On 4/30/2019 10:03 AM, rjairam@gmail.com wrote:
 
I’ve used FT8 in VHF contesting and it’s a mixed bag. I doubt that it will
take the place of SSB or CW.
 
 
 I'm primarily a CW op, and have been for 55 years. I'm also quite active 
in the grid chase on 6M, and until two years ago, found CW best by far 
for picking up multi-hop E-skip. I picked up 80 new grids last season, 
all but a few using FT8. A handful used MSK144 (meteor scatter). I made 
no CW or SSB contacts on 6M last season, and very few the season before.
 FT8 has been a game-changer for grid-chasing on 6M and DXing on 160M. 
Two reasons: 1) ops who don't know CW can activate a grid with a mode 
that can work 6-10 dB deeper into the noise than CW with great ops on 
both ends, and 20 dB better than SSB; 2) the mode concentrates all 
activity into a 2.5kHz window with a multi-decoder. No need for 
waterfall displays or constantly tuning the band.
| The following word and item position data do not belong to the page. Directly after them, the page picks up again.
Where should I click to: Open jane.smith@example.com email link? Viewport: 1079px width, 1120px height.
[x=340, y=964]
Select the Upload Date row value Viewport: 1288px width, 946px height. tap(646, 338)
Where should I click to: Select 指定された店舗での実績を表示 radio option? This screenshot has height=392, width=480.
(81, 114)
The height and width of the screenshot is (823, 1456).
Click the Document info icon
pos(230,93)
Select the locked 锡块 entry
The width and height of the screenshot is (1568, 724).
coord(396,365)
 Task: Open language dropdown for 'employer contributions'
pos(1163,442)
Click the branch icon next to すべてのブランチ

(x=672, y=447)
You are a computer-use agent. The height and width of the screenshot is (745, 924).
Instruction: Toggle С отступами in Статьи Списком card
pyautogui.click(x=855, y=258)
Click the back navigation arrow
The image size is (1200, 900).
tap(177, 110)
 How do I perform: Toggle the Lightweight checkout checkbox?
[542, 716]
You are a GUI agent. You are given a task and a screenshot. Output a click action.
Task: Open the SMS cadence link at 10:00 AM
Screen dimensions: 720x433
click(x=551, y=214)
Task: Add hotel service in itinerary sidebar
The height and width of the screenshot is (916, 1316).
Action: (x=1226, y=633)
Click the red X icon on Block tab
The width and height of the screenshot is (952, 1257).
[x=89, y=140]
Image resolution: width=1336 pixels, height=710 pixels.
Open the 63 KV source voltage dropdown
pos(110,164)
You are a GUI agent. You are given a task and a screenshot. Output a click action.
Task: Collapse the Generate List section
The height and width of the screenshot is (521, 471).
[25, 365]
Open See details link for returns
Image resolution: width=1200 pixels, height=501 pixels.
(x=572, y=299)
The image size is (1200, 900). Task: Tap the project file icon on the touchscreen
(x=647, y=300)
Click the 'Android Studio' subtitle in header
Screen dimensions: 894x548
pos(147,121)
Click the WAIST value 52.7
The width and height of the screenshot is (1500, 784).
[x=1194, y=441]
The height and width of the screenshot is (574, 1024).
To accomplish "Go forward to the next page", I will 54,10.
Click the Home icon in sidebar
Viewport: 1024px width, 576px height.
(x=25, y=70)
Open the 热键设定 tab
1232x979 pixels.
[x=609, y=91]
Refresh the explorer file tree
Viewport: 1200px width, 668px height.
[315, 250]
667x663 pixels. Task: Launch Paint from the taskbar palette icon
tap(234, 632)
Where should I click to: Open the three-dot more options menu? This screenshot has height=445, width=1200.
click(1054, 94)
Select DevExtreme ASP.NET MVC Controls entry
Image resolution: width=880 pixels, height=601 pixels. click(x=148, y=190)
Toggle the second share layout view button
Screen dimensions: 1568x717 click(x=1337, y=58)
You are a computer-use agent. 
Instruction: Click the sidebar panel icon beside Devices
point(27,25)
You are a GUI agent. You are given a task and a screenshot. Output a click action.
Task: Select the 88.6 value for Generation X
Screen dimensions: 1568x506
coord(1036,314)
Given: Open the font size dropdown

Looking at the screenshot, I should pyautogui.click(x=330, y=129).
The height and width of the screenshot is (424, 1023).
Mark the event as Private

 Before JT65 and FT8, it took me eight years to work four JAs on 6M CW. 
This season I worked more than 60 JA in 23 grids, plus JT and DU.
 In the four years prior to the 160M season just finished, I heard no EU 
at all. This season I worked one of the four CW stations I heard. Using 
FT8, I worked more than 20 EU stations, 11 of them new countries.
Things may be different east of W9, but that's life from W6.
That said, I have no interest in WSJT modes for HF contesting.
 AD6E put it quite well on the NCCC reflector, saying that he loves 
contesting both for the station-building and the operating. I feel the 
same way, and have the greatest respect for those contesters, like NCCC 
members K6XX, W2SC, and N6KT, who do both.